On January 28, 2005, the board of directors approved a 5.2773714 for 1 reverse stock split of the Company’s common stock, which has been given
retroactive effect in the accompanying financial statements. In connection with the Company’s initial public offering in February 2005, the Company
reclassified all of its class A common stock and class C common stock on a one-for-one basis into a single class of common stock of which 200 million
shares are authorized. After the stock split but prior to the issuance of any new shares in the offering, 9,451,719 shares of common stock were outstanding.
All common stock issued and outstanding has a $0.01 par value.
At December 31, 2004, there were 8,643,000 shares of Class A voting stock outstanding. The Class A voting stock had a par value of $0.01 per shares
and 44,757,000 shares were authorized. In addition, at December 31, 2004, there were 809,000 shares of Class C nonvoting, convertible stock outstanding.
The Class C nonvoting, convertible stock had a par value of $0.01 per share and 2,615,000 shares were authorized.

(a) Compensation Expense
For the twelve months ended December 31, 2005, 2004 and 2003, the Company, in total, has recorded stock-based compensation expense of
$2.4 million, $49,000 and $15,000, respectively.

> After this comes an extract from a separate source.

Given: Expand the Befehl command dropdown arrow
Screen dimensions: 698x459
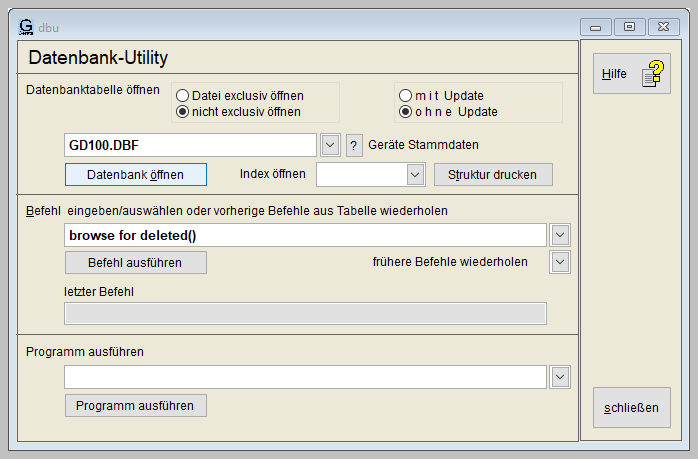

On October 1, 2004, the Company extended the exercise period on 18,013 options under the FairPoint Communications, Inc. (formerly MJD
Communications, Inc.) 1995 Stock Option Plan (the 1995 Plan). The Company recognized a compensation charge of $0.3 million related to the modification
of these options during 2004.
Certain principal shareholders of the Company granted stock appreciation rights to certain members of management. In connection with the stock
appreciation rights, the Company recognized a benefit of $0.4 million in 2004 as the value associated with the stock appreciation rights declined. No additional
charges were recognized in the year ended December 31, 2005 associated with stockholder appreciation rights. There were no adjustments to the stock
appreciation rights in the year ended December 31, 2003, as the fair market value per share of the Company’s common stock remained flat during the year. All
outstanding stock appreciation rights were settled by the Company in 2005.